▶ **Document text**
********
The way my jaw dropped when I realized that she came back to assist us against Renoir cannot be described. He calls her selfish for it by the way, because she can die at any moment from exhaustion, but it still never occurs to her to think of her remaining family. After all that happens inside the Canvas, she is in the exact same place. The game's story locks Aline in a room with no doors or windows, and there is no hope for her at all, because Renoir's pleas fall on deaf ears. She never changes and frankly, no one does.
Maelle-Alicia is the exact same. She starts in the place of misery: disfigured by the fire, shunned by Aline, guilt-stricken over Verso's death. Her internal conflict is the inability to find new joy in life, like Renoir wanted her to, and choosing escapism instead. She wishes to stay inside the Canvas and live a happy and healthy life. She is the absolute villain of the final act because her desire to preserve the Canvas has nothing to do with her grief or love for Verso, but with her personal comfort, and she never changes either. She never gains any hope for what her real life could be, she never experiences personal growth to be able to leave the Canvas and let Verso go out of her love for him. There is absolutely no difference between Maelle in Ending A, where she forces alternate Verso onto the stage after he begged her to unpaint him, clearly stating that he doesn't want this life; where she keeps the little Verso as a pet to be the god of the Canvas through him, and Alicia in Ending B where she is forced to leave the Canvas by alternate Verso, and the Canvas is then destroyed. This is the problem of the choice that you make in the underpainting space at the very end: while it leads to seemingly drastically different endings, it doesn't matter at all, because the character — Alicia — is the same. There was no personal growth for her to ever end up in a different place. Throughout the game you don't make any relevant choices for her to find the internal strength to let Verso go and try to find a way to live happily in the real world.
That is why the Verso ending, which is considered to be 'the good ending', gives me about the same creeps as 'the bad ending'. It's not about the Dessendre family finally reuniting and addressing their feelings, but about Alicia and Aline temporarily stopping their destructive behavior because other people — Renoir, Clea, alternate Verso — forced them to, and the Canvas is currently destroyed. They are here, in front of Verso's grave, because they were denied the place they want to be in, not because they suddenly learned to let go. The way I see it, the moment Renoir falls asleep both of them would just paint new Canvas and jump there immediately because for them nothing has changed, and no lessons were learned; no personal growth achieved. Aline still doesn't care about her remaining family because in-game nothing happened to make her care. She is the exact same. Alicia before Verso's grave is the exact same one that would force him into a life he doesn't want to preserve her illusion. The Verso ending is just the Maelle ending but slightly delayed. It is chilling.
********
▶ **Dataset extract**
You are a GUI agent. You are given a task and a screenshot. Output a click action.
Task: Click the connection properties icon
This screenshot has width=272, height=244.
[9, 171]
********
▶ **Description of the task**
Extend the critique of the game's endings above with a few more paragraphs, picking up right after its last sentence.

▶ **The result**
You might say, well, who said that Expedition 33 is about happy endings? Maybe it's supposed to be grim and dark and hopeless! Oh, come on now :D While playing the game, I was sure, without a doubt in my mind, that it is trying to convey a hopeful message of finding healthier ways to grieve, of letting go and finding new joy in life that seems ruined. It is mostly done through Renoir and his dialogues, when he tells Alicia that it will get better — because it will. Renoir is honestly the hero of the story, even though all other Dessendres consistently forget that he lost a child too, and he is grieving too. Additionally, this message is also conveyed through songs, like Linen and Cotton:
Every sorrow is born of love
Every love transcends sorrows
Every sorrow is born of love
Time transcends pain
It's as if the game picked a hopeful direction for the story to follow but forgot to check if it actually did. Well, it didn't. Love transcends sorrows. Time transcends pain. But the main conflicts are never resolved in this direction. They are never resolved at all. Both Aline and Alicia claim that their actions are explained by their love for Verso; but I don't believe that at all. It is about their personal comfort, and they both would make others suffer — including the little Verso inside the Canvas, and the alternate Verso — to maintain it, which is a pretty grim takeaway from a game about grief. After watching the credits, I couldn't shake the feeling that the game is trying to tell me that all is lost, and the rest of my life is hopeless if I have lost someone I loved. That there is no escape from the overwhelming grief that consumes you. Other people might force you to stop destroying your life temporarily, but at the end, there is no letting go and no hope to be found anyway.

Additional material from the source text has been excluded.